## WORK ITEM:
In the records below, find the line holding "Screen dimensions: 1568x727" and the line holding "You are a computer-use agent. The". Set down both, with every line between them, exactly.

## ENTRIES SUPPLIED:

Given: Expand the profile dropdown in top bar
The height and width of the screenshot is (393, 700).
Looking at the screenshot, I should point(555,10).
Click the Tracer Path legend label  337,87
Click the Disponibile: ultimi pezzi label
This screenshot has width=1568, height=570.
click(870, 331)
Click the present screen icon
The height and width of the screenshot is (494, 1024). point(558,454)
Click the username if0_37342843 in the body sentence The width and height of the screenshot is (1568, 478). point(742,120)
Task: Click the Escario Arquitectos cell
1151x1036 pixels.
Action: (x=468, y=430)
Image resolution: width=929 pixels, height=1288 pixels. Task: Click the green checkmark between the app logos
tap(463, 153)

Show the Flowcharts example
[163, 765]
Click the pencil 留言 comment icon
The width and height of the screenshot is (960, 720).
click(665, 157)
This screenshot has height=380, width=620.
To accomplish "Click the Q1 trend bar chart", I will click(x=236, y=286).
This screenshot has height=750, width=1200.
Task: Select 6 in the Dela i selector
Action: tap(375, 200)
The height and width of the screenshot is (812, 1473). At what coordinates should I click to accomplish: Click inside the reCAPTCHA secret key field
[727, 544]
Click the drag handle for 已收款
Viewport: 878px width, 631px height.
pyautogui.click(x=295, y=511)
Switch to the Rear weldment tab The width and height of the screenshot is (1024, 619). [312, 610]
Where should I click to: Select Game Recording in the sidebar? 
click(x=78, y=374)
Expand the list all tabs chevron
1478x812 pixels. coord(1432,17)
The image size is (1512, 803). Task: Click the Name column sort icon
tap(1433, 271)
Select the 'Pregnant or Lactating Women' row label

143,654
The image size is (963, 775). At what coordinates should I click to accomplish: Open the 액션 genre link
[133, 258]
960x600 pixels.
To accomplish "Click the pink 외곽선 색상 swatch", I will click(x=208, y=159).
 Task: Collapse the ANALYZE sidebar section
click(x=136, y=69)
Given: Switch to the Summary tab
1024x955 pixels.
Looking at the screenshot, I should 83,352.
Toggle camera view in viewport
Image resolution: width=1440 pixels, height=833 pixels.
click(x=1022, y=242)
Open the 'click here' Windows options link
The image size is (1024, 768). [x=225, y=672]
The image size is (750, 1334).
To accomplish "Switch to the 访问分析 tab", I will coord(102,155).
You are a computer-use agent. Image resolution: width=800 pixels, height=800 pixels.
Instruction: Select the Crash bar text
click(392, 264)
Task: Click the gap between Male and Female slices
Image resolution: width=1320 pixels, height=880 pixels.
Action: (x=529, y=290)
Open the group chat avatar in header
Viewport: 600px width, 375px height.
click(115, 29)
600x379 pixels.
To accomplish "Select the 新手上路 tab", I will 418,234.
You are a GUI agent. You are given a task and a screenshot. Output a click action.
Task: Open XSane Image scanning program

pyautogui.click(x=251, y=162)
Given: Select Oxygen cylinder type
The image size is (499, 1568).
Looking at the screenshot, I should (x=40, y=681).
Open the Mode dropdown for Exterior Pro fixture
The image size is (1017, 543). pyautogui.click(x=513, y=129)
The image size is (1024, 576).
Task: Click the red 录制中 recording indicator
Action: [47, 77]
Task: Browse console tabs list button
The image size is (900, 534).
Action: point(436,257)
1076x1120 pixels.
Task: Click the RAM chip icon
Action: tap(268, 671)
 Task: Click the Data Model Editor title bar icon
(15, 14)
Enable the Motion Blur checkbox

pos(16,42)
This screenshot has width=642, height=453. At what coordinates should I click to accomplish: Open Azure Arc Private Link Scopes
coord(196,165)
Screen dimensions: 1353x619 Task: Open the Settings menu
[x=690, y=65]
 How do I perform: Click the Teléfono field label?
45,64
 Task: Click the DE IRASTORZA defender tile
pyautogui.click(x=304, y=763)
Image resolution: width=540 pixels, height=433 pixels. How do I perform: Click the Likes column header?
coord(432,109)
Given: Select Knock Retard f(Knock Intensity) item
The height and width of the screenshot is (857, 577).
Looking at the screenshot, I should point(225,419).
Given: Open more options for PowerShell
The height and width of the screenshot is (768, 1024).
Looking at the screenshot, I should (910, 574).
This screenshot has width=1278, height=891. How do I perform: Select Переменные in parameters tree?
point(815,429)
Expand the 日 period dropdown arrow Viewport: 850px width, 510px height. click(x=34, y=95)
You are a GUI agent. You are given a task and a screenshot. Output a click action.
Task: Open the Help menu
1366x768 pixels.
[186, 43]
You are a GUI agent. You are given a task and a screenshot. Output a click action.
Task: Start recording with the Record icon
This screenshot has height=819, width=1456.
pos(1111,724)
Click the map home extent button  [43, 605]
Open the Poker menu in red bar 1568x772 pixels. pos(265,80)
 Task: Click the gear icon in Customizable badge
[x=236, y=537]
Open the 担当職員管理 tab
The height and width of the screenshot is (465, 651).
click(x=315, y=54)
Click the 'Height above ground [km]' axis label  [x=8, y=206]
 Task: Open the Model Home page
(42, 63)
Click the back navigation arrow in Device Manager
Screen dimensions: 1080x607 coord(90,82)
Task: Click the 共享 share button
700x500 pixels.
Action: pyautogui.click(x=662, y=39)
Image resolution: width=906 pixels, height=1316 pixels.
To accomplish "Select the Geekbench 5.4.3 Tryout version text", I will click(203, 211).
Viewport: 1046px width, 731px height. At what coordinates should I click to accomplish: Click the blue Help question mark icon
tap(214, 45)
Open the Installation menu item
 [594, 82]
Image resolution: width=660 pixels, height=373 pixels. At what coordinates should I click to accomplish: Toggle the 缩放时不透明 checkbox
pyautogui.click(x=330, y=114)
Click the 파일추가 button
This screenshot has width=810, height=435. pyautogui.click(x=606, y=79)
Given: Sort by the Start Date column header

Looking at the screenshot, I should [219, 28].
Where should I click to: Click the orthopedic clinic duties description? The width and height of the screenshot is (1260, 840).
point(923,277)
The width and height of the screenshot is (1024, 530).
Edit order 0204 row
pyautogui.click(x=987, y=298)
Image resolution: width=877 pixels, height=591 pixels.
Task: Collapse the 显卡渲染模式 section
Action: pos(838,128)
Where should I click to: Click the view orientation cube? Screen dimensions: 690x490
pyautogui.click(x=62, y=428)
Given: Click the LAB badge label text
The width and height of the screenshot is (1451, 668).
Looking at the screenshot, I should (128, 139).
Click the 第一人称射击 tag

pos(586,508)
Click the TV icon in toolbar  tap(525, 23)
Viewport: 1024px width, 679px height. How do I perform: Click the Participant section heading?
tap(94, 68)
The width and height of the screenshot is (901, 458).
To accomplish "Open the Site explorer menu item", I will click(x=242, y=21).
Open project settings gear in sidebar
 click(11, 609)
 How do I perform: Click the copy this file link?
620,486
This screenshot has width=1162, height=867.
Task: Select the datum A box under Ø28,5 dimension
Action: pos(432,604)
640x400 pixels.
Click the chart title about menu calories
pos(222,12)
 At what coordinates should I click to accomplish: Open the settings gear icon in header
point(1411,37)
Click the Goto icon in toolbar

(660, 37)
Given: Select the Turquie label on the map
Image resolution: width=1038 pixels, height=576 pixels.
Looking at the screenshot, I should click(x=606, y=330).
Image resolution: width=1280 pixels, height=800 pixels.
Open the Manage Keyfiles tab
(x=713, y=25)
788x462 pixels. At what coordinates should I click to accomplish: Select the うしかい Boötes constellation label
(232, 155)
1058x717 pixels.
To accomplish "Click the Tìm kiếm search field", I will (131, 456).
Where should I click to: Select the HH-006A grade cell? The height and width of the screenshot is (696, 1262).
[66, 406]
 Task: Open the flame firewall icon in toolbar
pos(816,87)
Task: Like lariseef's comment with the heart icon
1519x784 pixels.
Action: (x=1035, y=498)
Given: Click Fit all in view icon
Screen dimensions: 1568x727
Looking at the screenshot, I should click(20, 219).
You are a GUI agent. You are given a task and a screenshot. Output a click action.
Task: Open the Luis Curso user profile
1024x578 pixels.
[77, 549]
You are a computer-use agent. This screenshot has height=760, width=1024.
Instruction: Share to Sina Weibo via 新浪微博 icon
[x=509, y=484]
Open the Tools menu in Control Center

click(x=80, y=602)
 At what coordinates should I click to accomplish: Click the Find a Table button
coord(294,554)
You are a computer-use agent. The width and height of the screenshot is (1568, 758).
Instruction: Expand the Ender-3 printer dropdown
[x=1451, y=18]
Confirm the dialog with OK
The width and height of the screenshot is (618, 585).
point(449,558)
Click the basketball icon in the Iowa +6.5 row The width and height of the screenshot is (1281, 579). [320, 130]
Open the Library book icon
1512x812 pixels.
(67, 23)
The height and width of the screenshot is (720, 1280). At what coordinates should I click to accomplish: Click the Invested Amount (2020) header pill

## RESULT BELOW:
Screen dimensions: 1568x727
Looking at the screenshot, I should click(20, 219).
You are a GUI agent. You are given a task and a screenshot. Output a click action.
Task: Open the Luis Curso user profile
1024x578 pixels.
[77, 549]
You are a computer-use agent. This screenshot has height=760, width=1024.
Instruction: Share to Sina Weibo via 新浪微博 icon
[x=509, y=484]
Open the Tools menu in Control Center

click(x=80, y=602)
 At what coordinates should I click to accomplish: Click the Find a Table button
coord(294,554)
You are a computer-use agent. The width and height of the screenshot is (1568, 758).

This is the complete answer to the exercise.